> [Task item]: All records are to be retyped faithfully and completely.
■ ■ ■ ■ ■ ■ ■
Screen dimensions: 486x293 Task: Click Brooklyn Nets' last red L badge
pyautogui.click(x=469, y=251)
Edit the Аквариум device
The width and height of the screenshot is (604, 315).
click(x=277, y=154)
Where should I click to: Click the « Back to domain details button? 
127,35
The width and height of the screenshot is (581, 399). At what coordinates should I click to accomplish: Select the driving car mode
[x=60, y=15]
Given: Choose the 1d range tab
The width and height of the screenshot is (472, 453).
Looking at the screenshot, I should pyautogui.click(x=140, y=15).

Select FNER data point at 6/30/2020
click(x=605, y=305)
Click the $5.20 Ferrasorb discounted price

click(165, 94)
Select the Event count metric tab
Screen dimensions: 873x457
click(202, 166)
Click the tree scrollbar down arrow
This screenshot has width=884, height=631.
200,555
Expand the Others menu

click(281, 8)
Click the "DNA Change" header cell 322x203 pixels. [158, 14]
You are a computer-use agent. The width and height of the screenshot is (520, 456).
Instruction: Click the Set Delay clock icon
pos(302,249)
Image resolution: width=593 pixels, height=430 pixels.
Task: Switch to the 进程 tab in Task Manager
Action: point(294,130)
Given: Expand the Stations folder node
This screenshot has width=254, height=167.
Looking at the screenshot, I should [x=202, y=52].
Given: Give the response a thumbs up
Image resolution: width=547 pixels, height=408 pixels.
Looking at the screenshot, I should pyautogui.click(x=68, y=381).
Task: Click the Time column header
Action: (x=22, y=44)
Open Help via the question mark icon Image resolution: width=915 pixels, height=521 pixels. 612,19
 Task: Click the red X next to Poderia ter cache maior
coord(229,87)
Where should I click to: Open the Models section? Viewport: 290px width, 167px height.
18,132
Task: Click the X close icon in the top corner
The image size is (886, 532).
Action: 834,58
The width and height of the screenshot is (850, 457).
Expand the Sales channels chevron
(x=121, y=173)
■ ■ ■ ■ ■ ■ ■
> [Result]:
Screen dimensions: 486x293 Task: Click Brooklyn Nets' last red L badge
pyautogui.click(x=469, y=251)
Edit the Аквариум device
The width and height of the screenshot is (604, 315).
click(x=277, y=154)
Where should I click to: Click the « Back to domain details button? 
127,35
The width and height of the screenshot is (581, 399). At what coordinates should I click to accomplish: Select the driving car mode
[x=60, y=15]
Given: Choose the 1d range tab
The width and height of the screenshot is (472, 453).
Looking at the screenshot, I should pyautogui.click(x=140, y=15).

Select FNER data point at 6/30/2020
click(x=605, y=305)
Click the $5.20 Ferrasorb discounted price

click(165, 94)
Select the Event count metric tab
Screen dimensions: 873x457
click(202, 166)
Click the tree scrollbar down arrow
This screenshot has width=884, height=631.
200,555
Expand the Others menu

click(281, 8)
Click the "DNA Change" header cell 322x203 pixels. [158, 14]
You are a computer-use agent. The width and height of the screenshot is (520, 456).
Instruction: Click the Set Delay clock icon
pos(302,249)
Image resolution: width=593 pixels, height=430 pixels.
Task: Switch to the 进程 tab in Task Manager
Action: point(294,130)
Given: Expand the Stations folder node
This screenshot has width=254, height=167.
Looking at the screenshot, I should [x=202, y=52].
Given: Give the response a thumbs up
Image resolution: width=547 pixels, height=408 pixels.
Looking at the screenshot, I should pyautogui.click(x=68, y=381).
Task: Click the Time column header
Action: (x=22, y=44)
Open Help via the question mark icon Image resolution: width=915 pixels, height=521 pixels. 612,19
 Task: Click the red X next to Poderia ter cache maior
coord(229,87)
Where should I click to: Open the Models section? Viewport: 290px width, 167px height.
18,132
Task: Click the X close icon in the top corner
The image size is (886, 532).
Action: 834,58
The width and height of the screenshot is (850, 457).
Expand the Sales channels chevron
(x=121, y=173)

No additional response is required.